Thursday, July 11, 2013

NET SMART


NET SMART
HOWARD RHEINGOLD

Rheingold's book on the NET demonstrates many of the complexities involved in the corporate owned service we refer to as THE NET. One of the most intriguing portions of the book was Rheingold's assertion that a small portion of the population provides the wealth of information on the web while the masses are the “consumers” of that information. This concept is disturbing but not as alarming as the reality that our information (like it or not) is utilized by corporations. The details of our lives are bought and sold to increase the viability of a product or promote a corporate agenda.

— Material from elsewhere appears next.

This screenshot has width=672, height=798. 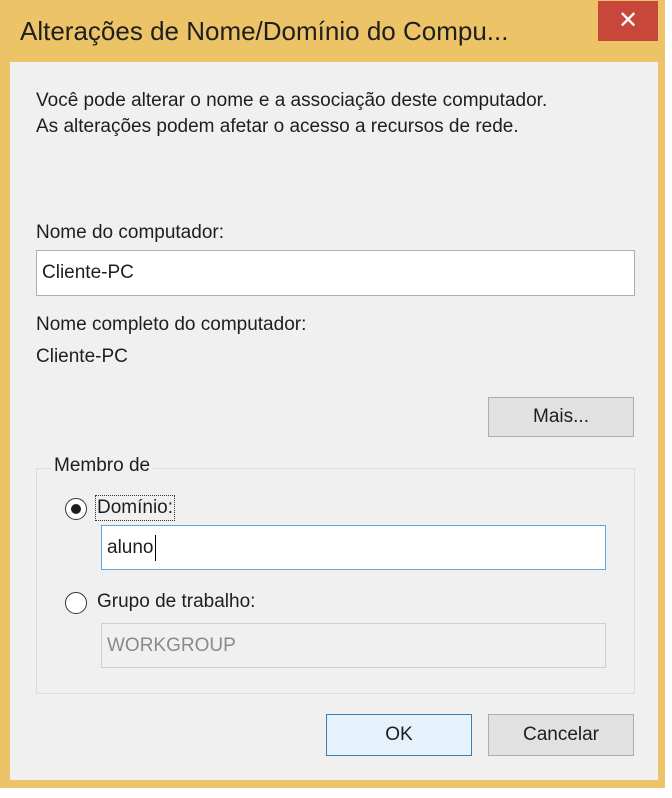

“Only a small fraction of the more than one billion INTERNET users create and add videos, photos, and blog posts. The rest pay attention. They leave behind innumerable traces that speak to their interests, affiliations, likes and dislikes, and desires. Large corporations then profit from this interaction by collecting and selling this data. Social participation is the oil of the digital economy (Rheingold,137).”

If social participation is the oil of the digital economy --- what happens to the people who cannot afford (or have access) to the internet? They suffer, they get left behind and sadly they have no voice in a world that greatly affects them. Which is more problematic ---- the idea that those of us who have the privilege to engage social media are being bought and sold OR that those who don't have access are being marginalized in yet another manner (one that has global implications)?

BOTH seem to be crucial issues that need to be addressed. Once again I recognize the expediency with which technology advances and shifts far surpassing the rate at which we can manage legalities and questions regarding human ethics.